[Extracted records]
•••

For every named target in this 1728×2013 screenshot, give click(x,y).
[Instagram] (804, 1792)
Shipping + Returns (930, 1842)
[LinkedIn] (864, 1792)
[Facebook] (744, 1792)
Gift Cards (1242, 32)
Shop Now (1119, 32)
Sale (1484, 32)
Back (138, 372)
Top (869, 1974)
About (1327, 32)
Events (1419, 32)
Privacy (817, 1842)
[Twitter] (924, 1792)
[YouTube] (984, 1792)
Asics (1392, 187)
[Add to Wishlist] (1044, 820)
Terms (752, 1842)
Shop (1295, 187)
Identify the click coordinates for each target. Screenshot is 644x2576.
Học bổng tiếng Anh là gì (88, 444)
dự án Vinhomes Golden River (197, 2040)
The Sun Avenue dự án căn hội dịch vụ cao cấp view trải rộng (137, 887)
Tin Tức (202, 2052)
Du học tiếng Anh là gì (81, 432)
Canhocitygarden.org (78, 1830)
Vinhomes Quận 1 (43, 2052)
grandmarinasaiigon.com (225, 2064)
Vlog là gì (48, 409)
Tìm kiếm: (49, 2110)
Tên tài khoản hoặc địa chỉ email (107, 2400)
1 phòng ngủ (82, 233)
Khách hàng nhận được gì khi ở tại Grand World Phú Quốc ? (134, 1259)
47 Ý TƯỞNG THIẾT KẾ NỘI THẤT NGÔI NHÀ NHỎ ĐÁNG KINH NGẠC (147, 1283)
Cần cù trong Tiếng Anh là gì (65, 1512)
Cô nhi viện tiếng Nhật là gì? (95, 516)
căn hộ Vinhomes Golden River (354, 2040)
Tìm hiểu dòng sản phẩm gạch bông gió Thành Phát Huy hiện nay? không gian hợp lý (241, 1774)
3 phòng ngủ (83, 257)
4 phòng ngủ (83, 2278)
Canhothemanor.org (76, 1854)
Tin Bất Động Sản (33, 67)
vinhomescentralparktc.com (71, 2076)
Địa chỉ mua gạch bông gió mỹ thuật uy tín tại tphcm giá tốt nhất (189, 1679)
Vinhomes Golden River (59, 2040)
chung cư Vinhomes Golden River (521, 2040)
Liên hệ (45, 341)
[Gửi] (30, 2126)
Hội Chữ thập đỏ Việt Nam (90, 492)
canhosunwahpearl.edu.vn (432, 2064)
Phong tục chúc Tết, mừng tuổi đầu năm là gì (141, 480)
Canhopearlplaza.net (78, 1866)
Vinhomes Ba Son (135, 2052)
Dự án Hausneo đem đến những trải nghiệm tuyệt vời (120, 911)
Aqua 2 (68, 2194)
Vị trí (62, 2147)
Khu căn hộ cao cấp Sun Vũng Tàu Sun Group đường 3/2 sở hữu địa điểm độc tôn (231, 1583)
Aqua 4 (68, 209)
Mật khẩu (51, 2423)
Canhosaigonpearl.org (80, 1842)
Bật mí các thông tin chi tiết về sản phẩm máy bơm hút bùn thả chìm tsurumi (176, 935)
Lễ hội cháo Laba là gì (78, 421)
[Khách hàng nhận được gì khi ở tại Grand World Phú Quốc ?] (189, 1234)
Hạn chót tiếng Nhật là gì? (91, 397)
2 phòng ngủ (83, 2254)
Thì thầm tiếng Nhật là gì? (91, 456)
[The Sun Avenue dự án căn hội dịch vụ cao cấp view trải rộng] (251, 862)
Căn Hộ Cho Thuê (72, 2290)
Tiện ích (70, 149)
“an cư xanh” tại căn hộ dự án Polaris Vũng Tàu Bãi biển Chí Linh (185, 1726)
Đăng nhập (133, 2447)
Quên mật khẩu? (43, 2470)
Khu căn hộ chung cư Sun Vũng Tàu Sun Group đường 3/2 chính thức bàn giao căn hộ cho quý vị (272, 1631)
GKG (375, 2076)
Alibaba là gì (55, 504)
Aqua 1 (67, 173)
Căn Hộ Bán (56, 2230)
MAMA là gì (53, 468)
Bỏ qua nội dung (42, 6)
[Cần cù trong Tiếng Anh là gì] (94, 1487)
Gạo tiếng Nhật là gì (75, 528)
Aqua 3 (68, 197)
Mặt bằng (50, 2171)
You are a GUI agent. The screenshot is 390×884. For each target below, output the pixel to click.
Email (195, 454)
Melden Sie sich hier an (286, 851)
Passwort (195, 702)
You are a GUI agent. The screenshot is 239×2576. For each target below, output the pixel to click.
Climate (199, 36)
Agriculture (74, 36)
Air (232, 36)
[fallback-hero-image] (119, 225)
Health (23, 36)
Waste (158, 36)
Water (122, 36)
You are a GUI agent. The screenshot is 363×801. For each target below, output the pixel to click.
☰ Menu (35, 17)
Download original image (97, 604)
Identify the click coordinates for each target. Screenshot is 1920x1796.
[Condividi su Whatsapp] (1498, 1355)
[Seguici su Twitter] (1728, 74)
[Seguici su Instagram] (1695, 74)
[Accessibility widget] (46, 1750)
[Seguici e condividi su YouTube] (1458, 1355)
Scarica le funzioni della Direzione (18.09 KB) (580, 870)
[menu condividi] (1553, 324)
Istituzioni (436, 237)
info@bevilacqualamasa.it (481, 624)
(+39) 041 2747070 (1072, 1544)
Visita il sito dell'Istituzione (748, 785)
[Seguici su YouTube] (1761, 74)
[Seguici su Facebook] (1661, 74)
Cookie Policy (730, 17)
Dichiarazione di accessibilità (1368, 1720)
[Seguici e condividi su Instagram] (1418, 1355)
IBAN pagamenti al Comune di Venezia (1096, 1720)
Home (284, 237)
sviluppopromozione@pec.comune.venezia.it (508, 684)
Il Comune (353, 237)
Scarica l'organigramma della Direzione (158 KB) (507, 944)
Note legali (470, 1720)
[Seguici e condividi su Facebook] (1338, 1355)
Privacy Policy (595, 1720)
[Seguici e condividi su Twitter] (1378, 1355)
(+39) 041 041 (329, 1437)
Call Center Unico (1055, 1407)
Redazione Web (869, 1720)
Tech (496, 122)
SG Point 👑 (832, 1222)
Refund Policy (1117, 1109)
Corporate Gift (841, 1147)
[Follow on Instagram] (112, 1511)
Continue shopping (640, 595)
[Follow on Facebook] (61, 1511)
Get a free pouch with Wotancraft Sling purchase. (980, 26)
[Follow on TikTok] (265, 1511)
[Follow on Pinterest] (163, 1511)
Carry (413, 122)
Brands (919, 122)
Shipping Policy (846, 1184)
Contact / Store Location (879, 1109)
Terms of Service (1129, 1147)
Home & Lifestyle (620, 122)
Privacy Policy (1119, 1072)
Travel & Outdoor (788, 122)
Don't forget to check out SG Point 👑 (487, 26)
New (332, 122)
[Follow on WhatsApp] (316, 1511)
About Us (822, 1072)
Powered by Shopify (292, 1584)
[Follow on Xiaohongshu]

•••

**Problem details:** Above are the records; from them, give again exactly the lines from the one containing "info@bevilacqualamasa.it (481, 624)" through the one containing "[Seguici e condividi su Facebook]", both included.

**Solution for this task:**
info@bevilacqualamasa.it (481, 624)
(+39) 041 2747070 (1072, 1544)
Visita il sito dell'Istituzione (748, 785)
[Seguici su YouTube] (1761, 74)
[Seguici su Facebook] (1661, 74)
Cookie Policy (730, 17)
Dichiarazione di accessibilità (1368, 1720)
[Seguici e condividi su Instagram] (1418, 1355)
IBAN pagamenti al Comune di Venezia (1096, 1720)
Home (284, 237)
sviluppopromozione@pec.comune.venezia.it (508, 684)
Il Comune (353, 237)
Scarica l'organigramma della Direzione (158 KB) (507, 944)
Note legali (470, 1720)
[Seguici e condividi su Facebook] (1338, 1355)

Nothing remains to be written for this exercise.